### TEXTO DE LECTURA
..........
La adopción más o menos
inconsciente de una filosofía relativista y/o de un materialismo metafísico está en la base de la crisis de la izquierda, y hasta que la izquierda no se disponga a sacar conclusiones serias de esto, es improbable que logre distinguirse del “progresismo”. ¿Cómo se puede desarrollar una tesis de este tipo sin resultar pedante, o sin ser obvio para quienes tienen algunos conocimientos de filosofía, y a la vez irrelevante para quienes no? El asunto es casi imposible. Sin embargo, quizá una estrategia mediada por las palabras de otro ayude hoy. Veo una columna de Hoenir Sarthou, interesante como todas las suyas, en donde al tiempo que desarrolla la noción de que el progresismo es (y a la vez, no es) la izquierda, o cierta izquierda, o una izquierda, o como lo dice él “un nuevo nombre y una nueva actitud que adoptaron muchas fuerzas de izquierda para sobrevivir a la caída del “socialismo real”, Hoenir hace la crítica del obvio consumismo, corrupción, y desprecio por la formación cultural del pueblo que los gobiernos “progresistas” de América Latina han traído consigo. “
En lugar de formar ciudadanos, formó consumidores y público aplaudidor, mientras que los gobernantes se iban acostumbrando a disfrutar de los privilegios del poder”.
..........
### CONTENIDO DE DATOS

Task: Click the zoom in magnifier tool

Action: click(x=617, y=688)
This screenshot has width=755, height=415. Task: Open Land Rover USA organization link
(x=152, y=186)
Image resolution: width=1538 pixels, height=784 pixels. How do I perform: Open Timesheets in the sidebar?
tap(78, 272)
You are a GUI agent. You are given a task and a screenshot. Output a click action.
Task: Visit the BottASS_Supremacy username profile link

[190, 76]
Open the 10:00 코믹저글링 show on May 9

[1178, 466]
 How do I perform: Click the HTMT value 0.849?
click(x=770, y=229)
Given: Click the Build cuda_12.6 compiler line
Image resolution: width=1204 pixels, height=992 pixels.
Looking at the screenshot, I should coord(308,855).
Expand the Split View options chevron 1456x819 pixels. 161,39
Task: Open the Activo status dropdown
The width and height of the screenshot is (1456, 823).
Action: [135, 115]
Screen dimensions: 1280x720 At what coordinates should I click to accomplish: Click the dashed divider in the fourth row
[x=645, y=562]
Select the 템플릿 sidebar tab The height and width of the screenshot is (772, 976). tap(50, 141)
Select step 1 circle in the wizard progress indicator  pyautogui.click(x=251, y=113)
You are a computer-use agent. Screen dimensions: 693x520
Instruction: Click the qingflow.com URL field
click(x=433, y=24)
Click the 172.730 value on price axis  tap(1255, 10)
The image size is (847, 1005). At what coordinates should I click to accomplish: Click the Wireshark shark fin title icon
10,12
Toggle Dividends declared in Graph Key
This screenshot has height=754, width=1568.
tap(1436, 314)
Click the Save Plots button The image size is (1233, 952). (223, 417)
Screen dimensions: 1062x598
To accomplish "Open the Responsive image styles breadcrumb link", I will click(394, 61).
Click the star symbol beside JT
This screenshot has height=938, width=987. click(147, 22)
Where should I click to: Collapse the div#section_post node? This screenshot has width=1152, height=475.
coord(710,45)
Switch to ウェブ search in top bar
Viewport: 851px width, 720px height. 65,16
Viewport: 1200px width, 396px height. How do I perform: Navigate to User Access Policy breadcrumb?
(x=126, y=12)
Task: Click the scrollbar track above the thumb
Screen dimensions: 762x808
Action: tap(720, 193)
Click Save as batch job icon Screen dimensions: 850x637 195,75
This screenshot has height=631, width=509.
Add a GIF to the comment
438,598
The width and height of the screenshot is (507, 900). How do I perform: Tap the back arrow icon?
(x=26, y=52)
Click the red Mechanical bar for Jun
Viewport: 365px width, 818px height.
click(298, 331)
..........
### OBJETIVO DEL EJERCICIO
Prolonga el texto sobre la crisis de la izquierda y el progresismo a partir de su última oración. Las filas proceden de una fuente distinta a la del texto.

### RESPUESTA FINAL
Hasta aquí de acuerdo, pero al final Hoenir dice esto: La crisis que parece afectar a los gobiernos “progresistas” puede ser una buena oportunidad para reflexionar sobre el futuro. Porque no todas son pálidas. Las recientes experiencias electorales en Argentina y Venezuela demuestran que algo nuevo se ha incorporado a la cultura política de esos pueblos. Atrás quedaron los tiempos mesiánicos en que la izquierda creía que “La Revolución” era un cambio irreversible, insometible a voluntades populares o a consultas democráticas. Los gobiernos de Argentina y Venezuela, pese a sus tremendos conflictos con la oposición, reconocieron su derrota y acataron la voluntad popular. Ese acatamiento, curiosamente, también legitima sus triunfos anteriores. Y anuncia la posibilidad legítima de triunfos futuros:"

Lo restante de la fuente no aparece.